#### [DOCUMENT EXTRACT]

▬▬▬▬▬▬

Despite the military defeat of IS in Iraq in 2017, the process of return of internally displaced persons (IDPs) continues to face appreciable challenges alongside the slow rate of reconstruction and rehabilitation. This section attributes this to three main factors. First, many of those that left IDP camps have found little to return to, as limited attention is being given to either services or livelihood programmes that could provide jobs and education, which in turn yields to the frustration of local populations towards the government’s apparent prioritisation of the construction of new settlements. Second, largescale corruption is diverting reconstruction funds and disincentivising engagement from the international community. Furthermore, PMF groups, local authorities and political parties all compete over reconstruction funds. Third, non-Muslim minorities in the Plains are concerned about the rural to urban displacement of Shia Shabaks, as these now wield greater influence over traditionally Christian sites, further hampering the return of minorities and altering the ethno-sectarian distribution of the area.
Nineveh governorate has the highest rate of IDPs of all the Iraqi governorates (110,316 out of a total of 324,078 – roughly a third). Reconstruction, often believed to be the main positive driver of return, progresses at a snail’s pace (e.g. repair of houses and churches, but also re-activation of social services). Almost four years after its liberation, the extent of reconstruction of the destruction previously wrought is estimated at 50 percent. Figure 4 below provides a few insights into reconstruction and return patterns.

▬▬▬▬▬▬

#### [SOURCE DATA]
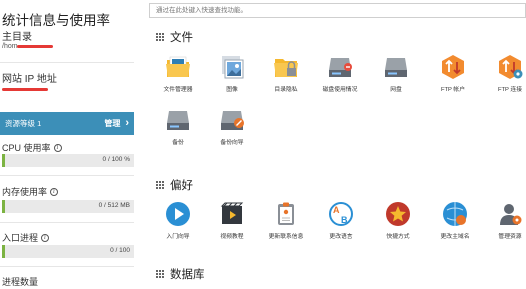  Describe the element at coordinates (178, 66) in the screenshot. I see `file-manager-icon` at that location.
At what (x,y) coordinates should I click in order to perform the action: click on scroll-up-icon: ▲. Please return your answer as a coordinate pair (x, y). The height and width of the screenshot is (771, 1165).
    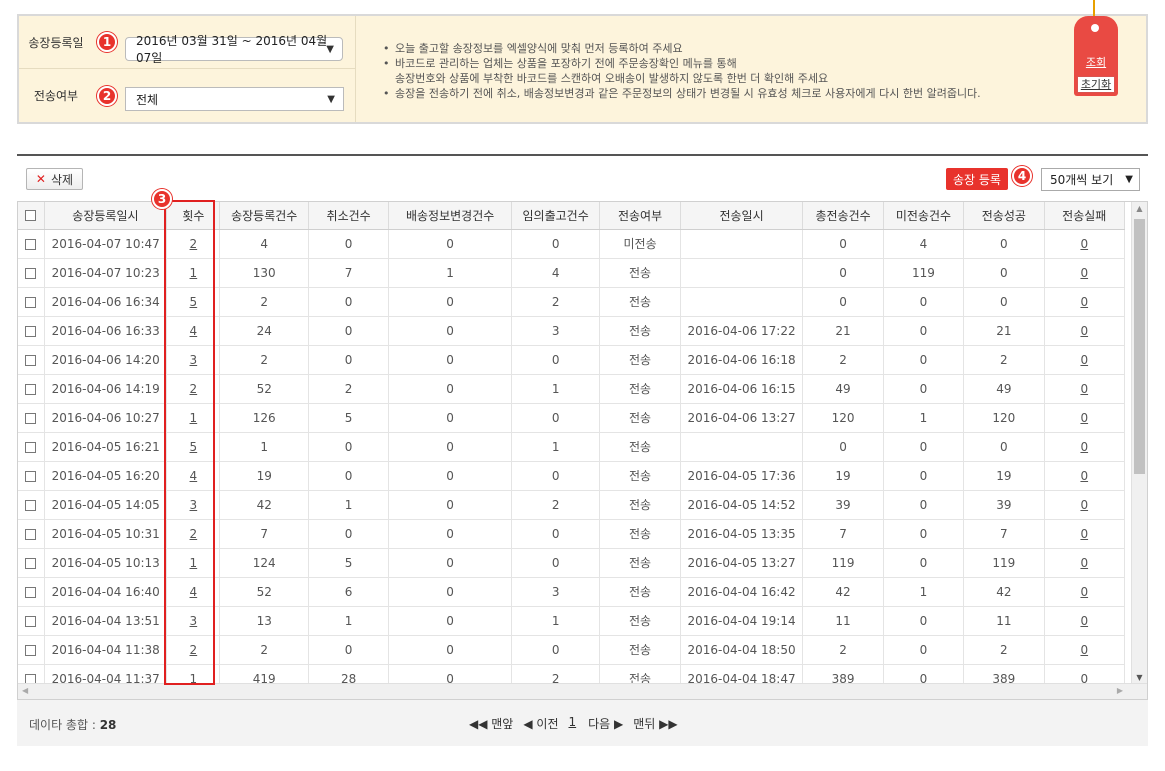
    Looking at the image, I should click on (1140, 208).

▬▬▬▬▬▬

#### [CHECK YOUR UNDERSTANDING]
1/ Reproduce the passage about displaced persons' return in Iraq word for word, from "Nineveh governorate has" to "and return patterns.".
2/ For each statement, say yes or no according to the passage about displaced persons' return in Iraq, and quote the exact words that decide it. (a) Nineveh has the highest rate of internally displaced persons among Iraq's governorates. (b) Reconstruction of the earlier destruction is estimated to be 75 percent complete. (c) Corruption is encouraging the international community to engage more.
Rely only on the passage about displaced persons' return in Iraq, not on the data.

#### [PER-TASK OUTPUTS]
1/
Nineveh governorate has the highest rate of IDPs of all the Iraqi governorates (110,316 out of a total of 324,078 – roughly a third). Reconstruction, often believed to be the main positive driver of return, progresses at a snail’s pace (e.g. repair of houses and churches, but also re-activation of social services). Almost four years after its liberation, the extent of reconstruction of the destruction previously wrought is estimated at 50 percent. Figure 4 below provides a few insights into reconstruction and return patterns.

2/
(a) Yes: "Nineveh governorate has the highest rate of IDPs of all the Iraqi governorates"
(b) No: "the extent of reconstruction of the destruction previously wrought is estimated at 50 percent"
(c) No: "largescale corruption is diverting reconstruction funds and disincentivising engagement from the international community"